Yala quelled another restless movement. Why was he doing this? She racked her brain and liver both for some polite way to send the Third Prince ahead, leaving her free to hiss a warning or, even better, utter a phrase of such manifest logic and soft power it would carry this man back to Khir.
It was far too dangerous for him here. She would never have thought Ashani Daoyan capable of this recklessness. If anyone discovered his true identity, he might well be closed in fetters and held in the Palace dungeons.
Having visited that place once, however briefly, she had no desire to return or to see her brother’s childhood friend sent there.
Garan Takshin simply nodded, with the mannerly brusqueness of a nobleman speaking to another who had fallen upon hard times. “It speaks well of you, honorable sir. Please do not let us keep you, and should you need future aid, remember my name.”
“How could I ever forget it?” The merchant bowed again, including Yala in the motion with easy grace. “I remain your humble servant, my lord prince, and the lady’s as well.” Mischief glittered in his pale gaze.
At least he was not wearing a pale mourning armband; that would have been entirely too much. Yala, numbly expecting disaster at any moment, suppressed the urge to bow in return. Takshin set off again, which meant she must glide at his side, her grey gaze properly lowered. There was no chance to address a mere merchant even if etiquette would have permitted, and in any case she was not entirely certain her voice would remain steady.

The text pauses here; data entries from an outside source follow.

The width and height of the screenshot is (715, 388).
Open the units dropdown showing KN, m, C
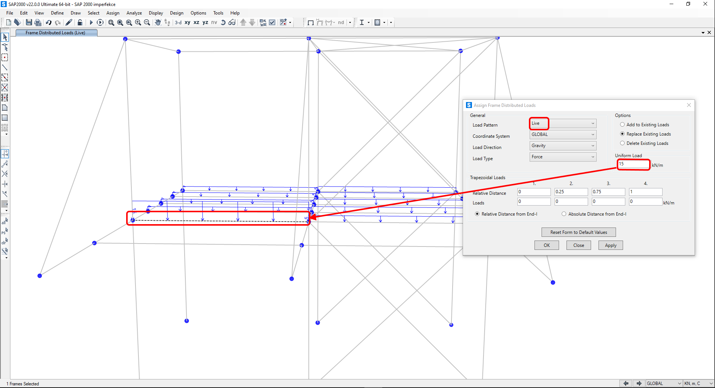coord(698,384)
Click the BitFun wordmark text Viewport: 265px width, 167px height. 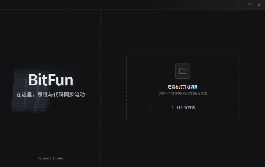pos(51,80)
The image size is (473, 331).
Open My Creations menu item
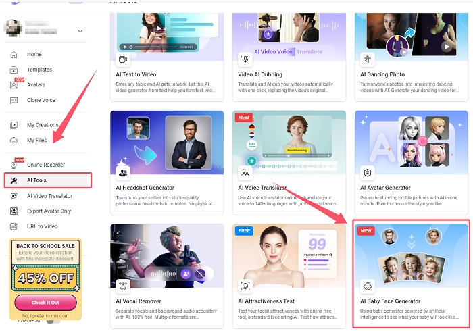[43, 125]
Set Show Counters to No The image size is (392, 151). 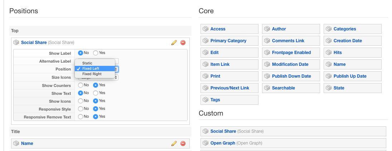[81, 85]
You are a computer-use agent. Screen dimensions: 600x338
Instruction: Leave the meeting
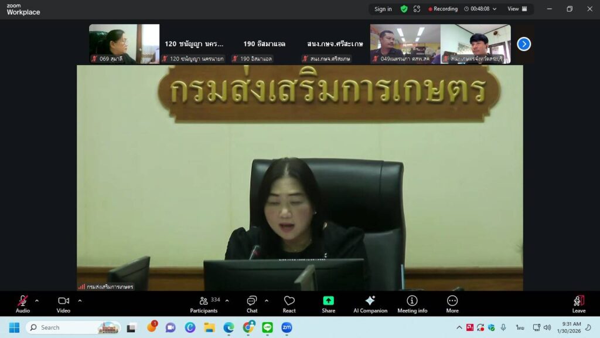tap(578, 303)
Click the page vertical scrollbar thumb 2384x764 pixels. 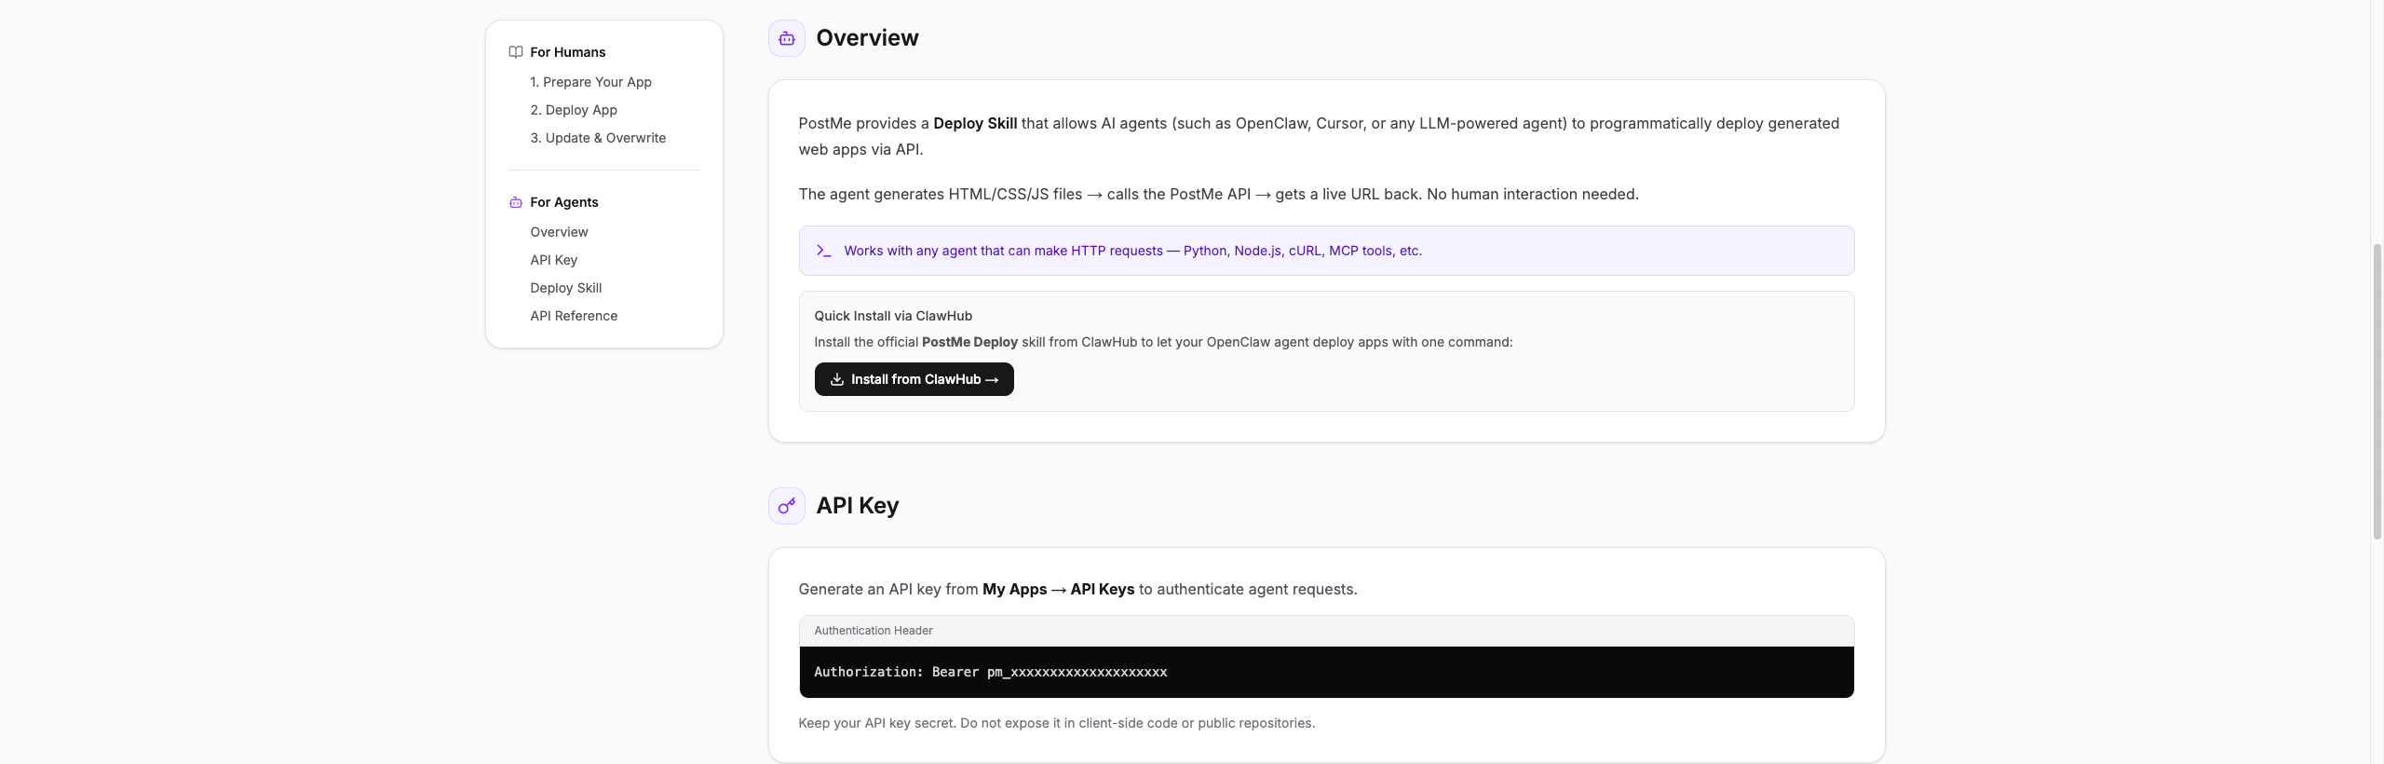[2377, 391]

Did Daoyan watch her walk away under a sunbell’s trembling shade? Takshin evidently thought her almost prostrate with the heat, for he moved at a much slower stride than usual, and when he glanced at her bowed head she was occupied in watching the paving again, thinking furiously.
“An interesting fellow,” Takshin said, softly, and Yala made a soft, noncommittal noise.
There was no way he could guess. At least, she hoped not. Why had Dao not left as she begged him to? And coming to the tombs—was he mad, or simply stubborn?
By the time they reached the horses, her sorely tested equilibrium had returned. At least riding would create a breeze, even if they had to stay at a sedate pace for Anh to lead her mistress’s palfrey. Takshin said nothing else beyond mere commonplaces, but she could not be certain.
The Third Prince, like Yala herself, did not speak of all he knew.
Still, who would credit the heir to the Great Rider of Khir masquerading as a merchant in the chief city of his land’s greatest traditional enemy? Perhaps Ashani Daoyan only wished to visit his half-sister’s tomb before he left.
Yet Yala did not believe it. It wasn’t like Dao to admit defeat in anything, even when it would be better to retreat in order to strike twice as hard later, like the yue slicing clean air to gather strength.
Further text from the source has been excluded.